MT: Some action before the Legislature is off for the town meeting recess

By Rep. Jim Harrison

A few years ago, Pat and her sister Carol were helping my father-in-law clean out his house for a move. They came across a desk and file cabinet that were labeled MT. They wondered what that meant. Dad laughed and replied that it was cleaned out = empty = MT. Likewise, the Vermont State House will be MT this week as the Legislature is off for the Town Meeting recess.

With the halfway point in the session approaching, committees often search for compromise to keep initiatives alive.

The Senate Judiciary Committee, for example, may have struck a compromise to the qualified immunity protection issue for law enforcement. Rather than expose an individual police officer to lawsuit damages when doing their job and potentially make it harder to retain and attract officers to Vermont, the committee is looking at having any damages be the responsibility of the employer. In addition, if the suit fails, the plaintiff would be responsible for paying the legal fees of the defendant, which could discourage frivolous lawsuits.

Last Tuesday, the governor vetoed S.30, which adds a fine for bringing a firearm into a hospital and extends the period for the federal background check from three days to 30. In his veto message, Scott offered a compromise of seven business days.

Other issues of interest:

House and Senate conferees signed off on H.679, the Budget Adjustment Act. The legislation is an annual mid-year adjustment of state finances to align with budget needs for the remainder of the fiscal year. The governor has raised concern on the use of one-time federal ARPA funds for different proposals in the BAA that could take away from the long-term investments he agreed to last year with the legislature.

The House Energy & Technology Committee advanced H.715 on a 7-2 vote. The bill establishes a clean heat standard, which is a key component of the effort to reduce greenhouse gas emissions in Vermont. The devil will be in the details yet to come, as to the environmental benefits and costs to consumers and businesses.

The Senate Education Committee advanced S.139, which would require schools to adopt a policy prohibiting school mascots that reference a racial or ethnic group. The measure was fueled, in part, by the Rutland School Board debate over the use of the Raider name. Rutland County Senators were split on the issue with Senator Cheryl Hooker supporting the bill and Senator Josh Terenzini, opposing it.

The House approved a Burlington charter change, approved by the voters, that would allow the city to ban oil and gas heating in new construction.

The House gave preliminary approval to H.697 on Friday, which allows some landowners to enroll some non-logged forest land in the state’s Current Use program.

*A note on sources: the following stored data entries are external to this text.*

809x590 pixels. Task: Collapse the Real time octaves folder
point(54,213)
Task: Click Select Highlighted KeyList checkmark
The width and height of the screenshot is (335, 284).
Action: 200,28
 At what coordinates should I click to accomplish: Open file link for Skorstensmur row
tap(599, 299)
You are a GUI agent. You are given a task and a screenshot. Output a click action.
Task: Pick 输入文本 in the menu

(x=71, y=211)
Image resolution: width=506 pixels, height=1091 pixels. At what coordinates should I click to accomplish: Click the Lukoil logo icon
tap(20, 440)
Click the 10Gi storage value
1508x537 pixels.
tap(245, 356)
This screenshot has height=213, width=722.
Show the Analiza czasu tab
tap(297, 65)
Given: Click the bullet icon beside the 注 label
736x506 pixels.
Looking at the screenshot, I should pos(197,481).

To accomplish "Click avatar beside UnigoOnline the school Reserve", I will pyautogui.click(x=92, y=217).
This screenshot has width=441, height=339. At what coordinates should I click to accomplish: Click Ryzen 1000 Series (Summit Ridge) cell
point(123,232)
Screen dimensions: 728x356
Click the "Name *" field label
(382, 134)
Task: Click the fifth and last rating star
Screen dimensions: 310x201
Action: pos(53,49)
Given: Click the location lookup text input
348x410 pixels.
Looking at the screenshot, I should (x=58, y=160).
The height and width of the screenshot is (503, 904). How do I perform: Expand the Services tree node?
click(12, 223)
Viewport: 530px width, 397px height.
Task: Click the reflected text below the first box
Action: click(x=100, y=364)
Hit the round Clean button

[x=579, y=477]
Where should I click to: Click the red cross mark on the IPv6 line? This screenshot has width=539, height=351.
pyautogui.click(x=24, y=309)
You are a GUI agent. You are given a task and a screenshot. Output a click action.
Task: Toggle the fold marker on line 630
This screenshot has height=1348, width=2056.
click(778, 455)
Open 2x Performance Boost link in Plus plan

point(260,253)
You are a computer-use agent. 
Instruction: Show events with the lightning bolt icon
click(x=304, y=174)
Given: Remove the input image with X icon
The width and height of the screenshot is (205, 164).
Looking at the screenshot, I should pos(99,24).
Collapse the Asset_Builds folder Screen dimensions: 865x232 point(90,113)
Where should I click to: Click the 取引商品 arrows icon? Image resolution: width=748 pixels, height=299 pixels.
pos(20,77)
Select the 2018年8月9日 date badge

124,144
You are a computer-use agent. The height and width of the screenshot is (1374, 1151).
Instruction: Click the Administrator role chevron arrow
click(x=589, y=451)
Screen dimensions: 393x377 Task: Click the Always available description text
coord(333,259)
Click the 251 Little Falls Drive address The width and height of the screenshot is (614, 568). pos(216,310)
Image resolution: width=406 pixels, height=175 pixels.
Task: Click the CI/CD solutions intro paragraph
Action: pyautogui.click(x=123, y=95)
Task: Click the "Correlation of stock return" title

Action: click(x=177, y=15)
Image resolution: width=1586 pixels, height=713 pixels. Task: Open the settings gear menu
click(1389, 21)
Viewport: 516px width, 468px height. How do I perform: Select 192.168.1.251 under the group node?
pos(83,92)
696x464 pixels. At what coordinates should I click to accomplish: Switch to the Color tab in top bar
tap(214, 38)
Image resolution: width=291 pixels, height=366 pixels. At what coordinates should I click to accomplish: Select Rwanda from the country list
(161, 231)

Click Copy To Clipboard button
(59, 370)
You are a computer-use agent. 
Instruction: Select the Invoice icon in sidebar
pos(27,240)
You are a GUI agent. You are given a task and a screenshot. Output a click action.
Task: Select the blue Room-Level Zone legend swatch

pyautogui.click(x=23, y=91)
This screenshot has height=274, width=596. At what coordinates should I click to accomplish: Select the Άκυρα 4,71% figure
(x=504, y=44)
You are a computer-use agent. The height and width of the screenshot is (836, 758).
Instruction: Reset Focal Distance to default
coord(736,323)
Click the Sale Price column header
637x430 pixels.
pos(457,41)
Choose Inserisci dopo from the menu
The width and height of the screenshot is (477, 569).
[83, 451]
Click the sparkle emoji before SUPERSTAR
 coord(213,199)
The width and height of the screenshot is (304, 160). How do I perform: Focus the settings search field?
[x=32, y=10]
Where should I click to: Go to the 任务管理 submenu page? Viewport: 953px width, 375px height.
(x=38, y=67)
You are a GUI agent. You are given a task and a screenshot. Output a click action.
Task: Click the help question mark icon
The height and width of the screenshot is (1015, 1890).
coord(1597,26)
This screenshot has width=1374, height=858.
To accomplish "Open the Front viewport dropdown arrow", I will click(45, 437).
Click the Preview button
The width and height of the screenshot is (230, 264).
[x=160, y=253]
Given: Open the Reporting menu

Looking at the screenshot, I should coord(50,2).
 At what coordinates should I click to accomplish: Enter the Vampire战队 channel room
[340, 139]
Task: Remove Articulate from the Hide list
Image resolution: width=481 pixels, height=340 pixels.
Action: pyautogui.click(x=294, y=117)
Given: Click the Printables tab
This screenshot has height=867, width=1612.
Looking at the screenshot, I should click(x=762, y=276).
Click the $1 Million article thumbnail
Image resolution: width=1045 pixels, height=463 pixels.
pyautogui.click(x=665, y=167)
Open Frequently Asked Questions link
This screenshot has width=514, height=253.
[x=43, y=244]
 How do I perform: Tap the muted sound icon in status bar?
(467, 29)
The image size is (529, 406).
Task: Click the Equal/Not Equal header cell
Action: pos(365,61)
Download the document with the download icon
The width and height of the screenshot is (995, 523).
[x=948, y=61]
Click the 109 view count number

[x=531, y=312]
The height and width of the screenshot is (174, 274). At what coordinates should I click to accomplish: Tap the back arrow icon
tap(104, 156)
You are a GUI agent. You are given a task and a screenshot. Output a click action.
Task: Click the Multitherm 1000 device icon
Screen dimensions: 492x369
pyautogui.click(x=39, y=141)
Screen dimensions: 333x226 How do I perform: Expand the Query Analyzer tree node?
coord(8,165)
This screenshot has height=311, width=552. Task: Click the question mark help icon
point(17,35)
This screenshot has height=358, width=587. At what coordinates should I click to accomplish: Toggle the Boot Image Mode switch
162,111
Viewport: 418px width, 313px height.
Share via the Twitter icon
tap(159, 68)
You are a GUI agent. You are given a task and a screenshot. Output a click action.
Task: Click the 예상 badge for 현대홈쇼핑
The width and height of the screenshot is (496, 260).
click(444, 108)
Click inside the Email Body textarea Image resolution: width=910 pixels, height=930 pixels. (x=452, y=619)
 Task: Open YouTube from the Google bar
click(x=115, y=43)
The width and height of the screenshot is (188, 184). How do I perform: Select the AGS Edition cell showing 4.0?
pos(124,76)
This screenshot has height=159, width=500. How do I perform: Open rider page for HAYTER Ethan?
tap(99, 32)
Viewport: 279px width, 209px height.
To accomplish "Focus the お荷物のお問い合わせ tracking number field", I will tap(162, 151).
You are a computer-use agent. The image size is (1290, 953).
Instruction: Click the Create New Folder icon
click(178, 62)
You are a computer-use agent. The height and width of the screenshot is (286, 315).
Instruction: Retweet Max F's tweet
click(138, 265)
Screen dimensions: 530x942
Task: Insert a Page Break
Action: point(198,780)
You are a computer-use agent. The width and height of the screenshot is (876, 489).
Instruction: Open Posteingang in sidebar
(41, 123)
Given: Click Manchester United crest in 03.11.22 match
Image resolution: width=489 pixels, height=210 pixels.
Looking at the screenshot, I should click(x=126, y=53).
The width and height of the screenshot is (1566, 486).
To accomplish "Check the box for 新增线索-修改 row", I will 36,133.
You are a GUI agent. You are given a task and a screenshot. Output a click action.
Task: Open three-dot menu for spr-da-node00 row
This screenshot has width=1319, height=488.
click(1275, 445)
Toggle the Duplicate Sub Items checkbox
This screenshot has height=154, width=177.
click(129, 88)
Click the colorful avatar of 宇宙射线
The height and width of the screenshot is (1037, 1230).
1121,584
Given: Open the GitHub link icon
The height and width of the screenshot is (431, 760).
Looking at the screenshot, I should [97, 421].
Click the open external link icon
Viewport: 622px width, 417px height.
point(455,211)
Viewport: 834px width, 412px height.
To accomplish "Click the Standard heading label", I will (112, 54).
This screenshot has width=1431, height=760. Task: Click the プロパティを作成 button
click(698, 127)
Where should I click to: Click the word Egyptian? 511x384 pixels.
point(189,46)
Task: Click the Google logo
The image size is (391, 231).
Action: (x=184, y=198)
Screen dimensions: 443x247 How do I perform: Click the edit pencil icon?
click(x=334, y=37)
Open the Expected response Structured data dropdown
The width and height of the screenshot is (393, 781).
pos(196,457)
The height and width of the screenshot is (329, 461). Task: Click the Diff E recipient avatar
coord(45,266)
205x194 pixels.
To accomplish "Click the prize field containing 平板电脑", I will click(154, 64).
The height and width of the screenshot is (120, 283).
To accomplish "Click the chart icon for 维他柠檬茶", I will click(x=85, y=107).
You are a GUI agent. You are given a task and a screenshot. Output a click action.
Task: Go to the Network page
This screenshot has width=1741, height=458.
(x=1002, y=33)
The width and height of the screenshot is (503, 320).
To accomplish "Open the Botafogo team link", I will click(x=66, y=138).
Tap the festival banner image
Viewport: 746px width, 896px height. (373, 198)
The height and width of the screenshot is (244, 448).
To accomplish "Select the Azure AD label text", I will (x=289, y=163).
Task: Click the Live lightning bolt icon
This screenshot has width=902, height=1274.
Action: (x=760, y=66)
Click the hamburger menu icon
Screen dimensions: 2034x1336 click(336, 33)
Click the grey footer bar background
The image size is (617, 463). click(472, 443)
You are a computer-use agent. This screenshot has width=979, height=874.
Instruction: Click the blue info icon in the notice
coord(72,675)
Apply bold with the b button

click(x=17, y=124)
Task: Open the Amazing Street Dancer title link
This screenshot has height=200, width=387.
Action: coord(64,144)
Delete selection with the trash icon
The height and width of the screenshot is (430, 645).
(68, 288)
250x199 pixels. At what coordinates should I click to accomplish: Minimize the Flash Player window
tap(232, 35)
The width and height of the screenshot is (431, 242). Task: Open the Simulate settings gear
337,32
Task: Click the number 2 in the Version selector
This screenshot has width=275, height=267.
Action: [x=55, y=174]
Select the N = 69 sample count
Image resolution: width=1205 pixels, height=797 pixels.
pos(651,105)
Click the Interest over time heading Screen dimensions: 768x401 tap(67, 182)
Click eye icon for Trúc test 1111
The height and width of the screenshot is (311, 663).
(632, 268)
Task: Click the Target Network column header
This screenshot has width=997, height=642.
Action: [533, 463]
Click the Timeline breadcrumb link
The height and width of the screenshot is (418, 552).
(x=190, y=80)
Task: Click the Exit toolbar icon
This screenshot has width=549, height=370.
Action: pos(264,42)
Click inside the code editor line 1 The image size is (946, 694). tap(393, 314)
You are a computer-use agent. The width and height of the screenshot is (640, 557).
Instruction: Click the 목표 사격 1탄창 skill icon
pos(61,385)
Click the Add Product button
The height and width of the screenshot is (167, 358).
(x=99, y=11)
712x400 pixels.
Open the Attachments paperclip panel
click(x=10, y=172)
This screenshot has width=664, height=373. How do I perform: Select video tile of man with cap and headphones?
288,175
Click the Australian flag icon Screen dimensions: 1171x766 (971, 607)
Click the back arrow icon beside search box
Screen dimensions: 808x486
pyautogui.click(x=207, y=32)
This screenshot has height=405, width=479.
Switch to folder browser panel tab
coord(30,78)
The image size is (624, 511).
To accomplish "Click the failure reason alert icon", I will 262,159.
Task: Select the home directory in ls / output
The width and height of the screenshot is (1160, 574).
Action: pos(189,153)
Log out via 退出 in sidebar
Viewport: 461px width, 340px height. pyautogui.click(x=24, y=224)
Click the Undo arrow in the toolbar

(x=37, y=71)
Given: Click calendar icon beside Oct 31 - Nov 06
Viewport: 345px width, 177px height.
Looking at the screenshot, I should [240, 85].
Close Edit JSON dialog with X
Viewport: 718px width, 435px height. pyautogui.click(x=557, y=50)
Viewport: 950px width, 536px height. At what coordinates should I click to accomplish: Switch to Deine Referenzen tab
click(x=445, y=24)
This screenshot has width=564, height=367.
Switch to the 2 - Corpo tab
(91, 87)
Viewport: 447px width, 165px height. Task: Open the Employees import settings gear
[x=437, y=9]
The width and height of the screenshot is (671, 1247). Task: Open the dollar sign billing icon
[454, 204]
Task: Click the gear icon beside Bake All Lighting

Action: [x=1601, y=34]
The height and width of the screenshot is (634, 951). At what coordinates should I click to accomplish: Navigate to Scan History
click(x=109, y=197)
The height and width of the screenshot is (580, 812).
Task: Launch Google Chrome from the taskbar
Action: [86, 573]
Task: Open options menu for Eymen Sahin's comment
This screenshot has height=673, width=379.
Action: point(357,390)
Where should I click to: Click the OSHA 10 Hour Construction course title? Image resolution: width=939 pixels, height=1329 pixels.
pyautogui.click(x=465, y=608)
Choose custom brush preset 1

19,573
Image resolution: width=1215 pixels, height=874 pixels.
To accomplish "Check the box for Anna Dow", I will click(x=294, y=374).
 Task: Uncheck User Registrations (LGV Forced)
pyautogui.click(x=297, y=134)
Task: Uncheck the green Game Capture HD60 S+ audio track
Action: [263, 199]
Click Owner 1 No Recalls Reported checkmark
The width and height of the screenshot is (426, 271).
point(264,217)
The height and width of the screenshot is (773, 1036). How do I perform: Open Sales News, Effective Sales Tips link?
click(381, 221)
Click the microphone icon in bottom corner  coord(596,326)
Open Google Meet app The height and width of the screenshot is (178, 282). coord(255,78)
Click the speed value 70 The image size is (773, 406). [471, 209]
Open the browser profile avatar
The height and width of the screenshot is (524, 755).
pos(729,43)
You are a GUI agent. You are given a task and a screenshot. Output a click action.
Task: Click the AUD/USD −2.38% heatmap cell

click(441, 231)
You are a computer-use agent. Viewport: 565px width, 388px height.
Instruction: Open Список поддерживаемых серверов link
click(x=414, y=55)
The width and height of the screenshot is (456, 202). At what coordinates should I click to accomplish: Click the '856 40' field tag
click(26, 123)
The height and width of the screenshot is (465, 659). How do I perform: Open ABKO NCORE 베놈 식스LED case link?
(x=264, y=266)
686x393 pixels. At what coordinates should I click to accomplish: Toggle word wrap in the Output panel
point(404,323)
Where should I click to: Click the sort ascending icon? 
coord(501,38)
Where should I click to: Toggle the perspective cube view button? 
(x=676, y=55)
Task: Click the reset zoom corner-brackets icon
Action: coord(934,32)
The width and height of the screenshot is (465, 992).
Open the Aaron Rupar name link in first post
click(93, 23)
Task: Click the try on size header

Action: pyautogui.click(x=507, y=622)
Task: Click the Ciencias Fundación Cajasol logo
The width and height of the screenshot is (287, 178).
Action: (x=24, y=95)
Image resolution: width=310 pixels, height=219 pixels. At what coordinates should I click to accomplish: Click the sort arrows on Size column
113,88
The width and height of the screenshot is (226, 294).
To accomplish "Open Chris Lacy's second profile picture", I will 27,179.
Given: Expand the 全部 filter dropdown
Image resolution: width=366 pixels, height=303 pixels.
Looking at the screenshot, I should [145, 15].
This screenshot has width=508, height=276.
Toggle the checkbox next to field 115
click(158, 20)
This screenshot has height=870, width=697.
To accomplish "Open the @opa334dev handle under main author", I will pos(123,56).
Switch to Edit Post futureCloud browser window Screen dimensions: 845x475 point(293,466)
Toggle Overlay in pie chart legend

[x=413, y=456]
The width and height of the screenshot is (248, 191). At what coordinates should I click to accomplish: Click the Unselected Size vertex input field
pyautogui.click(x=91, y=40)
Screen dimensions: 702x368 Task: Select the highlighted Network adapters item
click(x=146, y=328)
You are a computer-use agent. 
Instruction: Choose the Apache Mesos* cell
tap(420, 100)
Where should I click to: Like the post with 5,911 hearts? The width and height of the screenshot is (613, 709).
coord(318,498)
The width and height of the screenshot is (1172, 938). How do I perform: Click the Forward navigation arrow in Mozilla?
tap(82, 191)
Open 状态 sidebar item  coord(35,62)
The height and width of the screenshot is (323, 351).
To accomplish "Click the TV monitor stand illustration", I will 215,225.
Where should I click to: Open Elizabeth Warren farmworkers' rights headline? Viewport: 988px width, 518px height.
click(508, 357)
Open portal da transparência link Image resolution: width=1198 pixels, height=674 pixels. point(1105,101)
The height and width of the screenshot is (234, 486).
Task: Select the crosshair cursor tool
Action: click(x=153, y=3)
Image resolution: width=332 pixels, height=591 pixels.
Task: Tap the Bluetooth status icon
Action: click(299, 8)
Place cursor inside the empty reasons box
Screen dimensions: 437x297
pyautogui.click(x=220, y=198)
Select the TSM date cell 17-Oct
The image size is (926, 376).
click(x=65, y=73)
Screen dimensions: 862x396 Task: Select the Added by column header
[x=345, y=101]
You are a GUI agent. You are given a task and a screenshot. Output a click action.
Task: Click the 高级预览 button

Proponents believe the change will allow the development of more old growth forests, which retain carbon removed from the air. Current Use allows farm and forest land to be taxed on its current use and not its development potential.

Former U.S. Attorney for Vermont, Christina Nolan, declared her candidacy for the U.S. Senate. If successful in the Republican primary, she will face current Congressman Peter Welch in the November elections for the seat being vacated by Pat Leahy.

The Vermont House continues its path to more in-person. On Friday, some members took strong objection to a tightening of temporary rules that allow remote participation and voting if you have Covid, been exposed to it or have an underlying condition. Beginning March 8, members will have to notify the Speaker’s office if they wish to participate and vote remotely due to a Covid related reason. Additionally, a note from your medical provider will be required if a member is claiming underlying conditions prevent their return. (Some members have been participating remotely all session.) Meanwhile, the Senate, which has been operating remotely since March of 2020, is expected to return to the State House in a hybrid format after the town meeting week break. In my view, in-person legislating is much better than behind a computer screen. Much is lost without those informal conversations that enable a better understanding of different points of view and potential for compromise.